La gran ilusión de mi antigua catequista, la persona que más ha influido en mi amor a la Eucaristía, era peregrinar a los Santos Lugares, y lo consiguió a edad ya muy avanzada. Ella me explicaba con gran emoción el momento en que visitaba el Cenáculo. Quería allí postrase en oración, y no lo conseguía.
Ni siquiera consiguió un lugar donde arrodillarse; estaba rodeada de gente, pero no encontraba a Jesús porque aquel santuario no estaba regido por católicos. Ella, con fe grande y mayor amor, en un momento en que el guía no la observaba, trazó con la pequeña punta de la cruz de un Rosario, en una pared marginal, el signo eucarístico: JHS, en memoria del sacrificio de Jesús en la Última Cena. Me lo contaba con emoción. Hubiese querido comulgar allí, pero era imposible.
¡Y pensar que muchas veces comulgamos sin apenas darnos cuenta! San Bernardo decía con gran sentimiento: “No emponzoñéis a Jesucristo en vuestro corazón”.
Recinto destacado y bello era el Cenáculo elegido por el mismo Jesucristo par instituir allí el gran Sacramento. Así nos daba a entender con cuánto esmero habíamos de preparar el alma para recibirle: siempre en gracia santificante; siempre limpios como los Apóstoles, después del lavatorio de los pies, símbolo de la pureza del alma.
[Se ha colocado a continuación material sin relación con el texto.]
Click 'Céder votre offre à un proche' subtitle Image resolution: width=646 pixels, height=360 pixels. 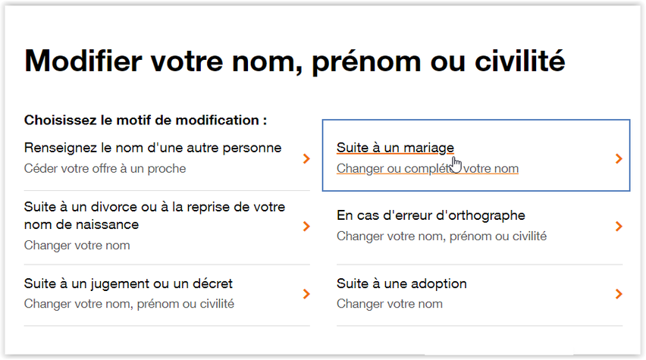tap(105, 168)
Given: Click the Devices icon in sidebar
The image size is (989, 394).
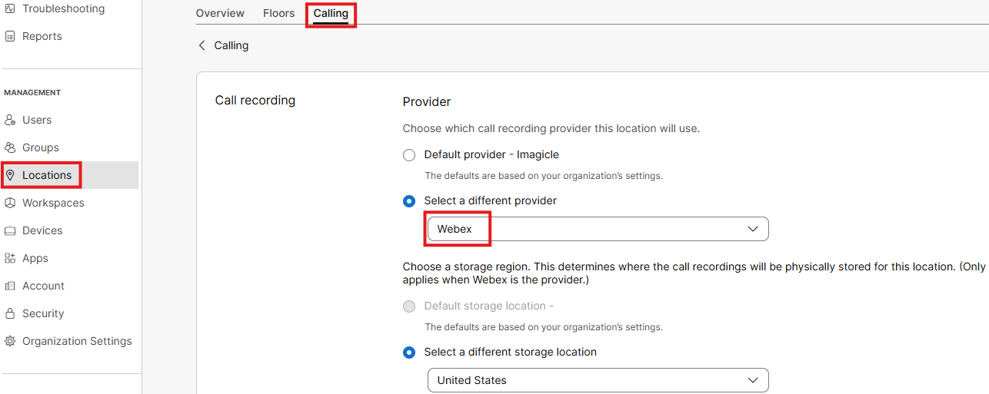Looking at the screenshot, I should [x=10, y=230].
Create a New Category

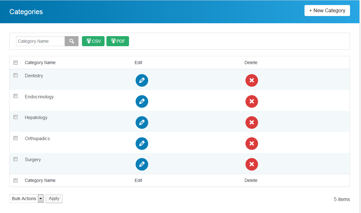coord(327,11)
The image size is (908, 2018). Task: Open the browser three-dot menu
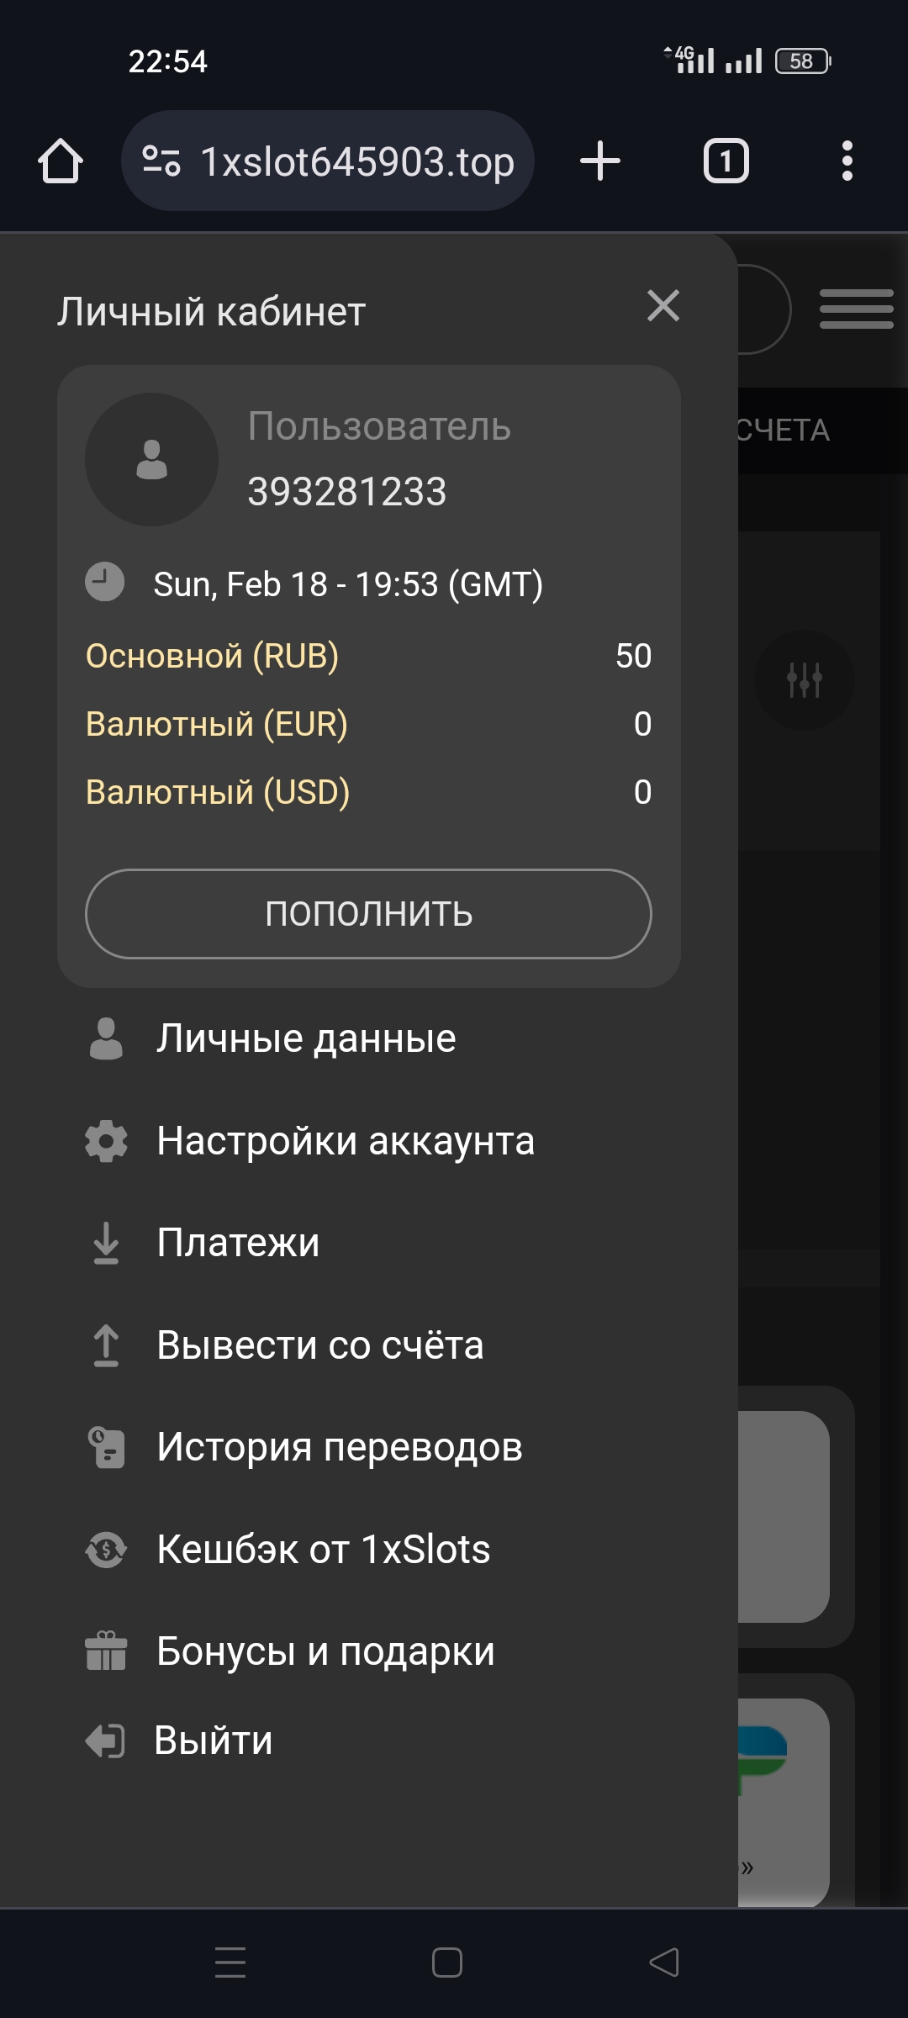click(x=847, y=161)
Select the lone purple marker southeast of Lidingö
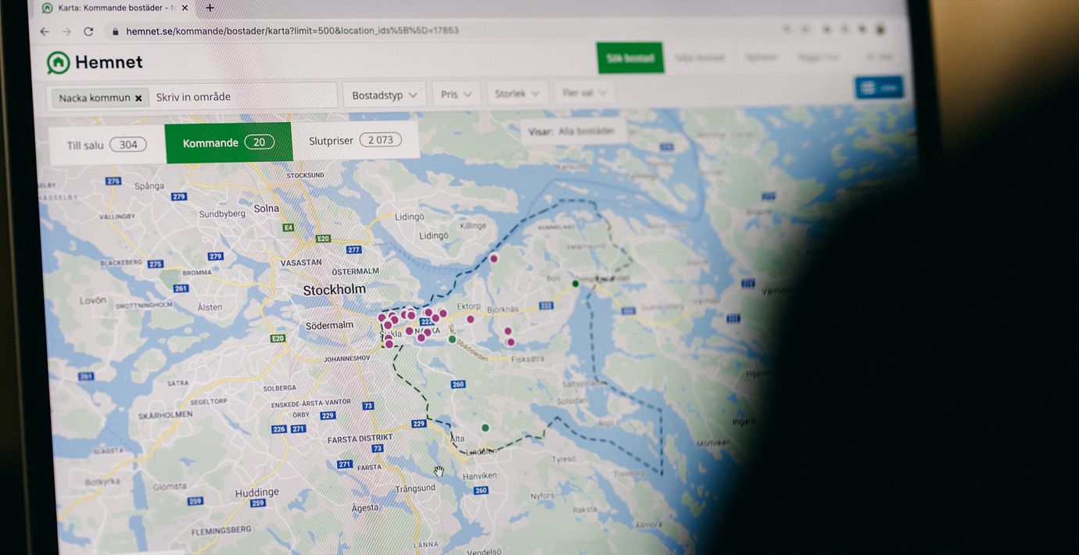 (493, 258)
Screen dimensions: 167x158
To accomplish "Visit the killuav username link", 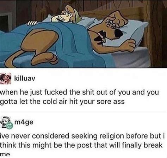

Hemos de acercarnos cada mañana a Jesús ofreciéndole la renuncia de nuestro egoísmo; deseosos de quitar del alma cuanto le pueda ofender. Confesarnos con frecuencia y con gran dolor de nuestras faltas, y deseo firme de no disgustarle jamás.
Concentrarnos en el misterio como lo hacía mi catequista en el Cenáculo, en medio de tanta gente ajena a la sublime realidad del momento y dominada por la curiosidad. La Misa y la Comunión son la misma renovación de la Última de Cena, del sacrificio de la Cruz, pero de forma incruenta. Juntos en la Eucaristía, adoremos al Señor.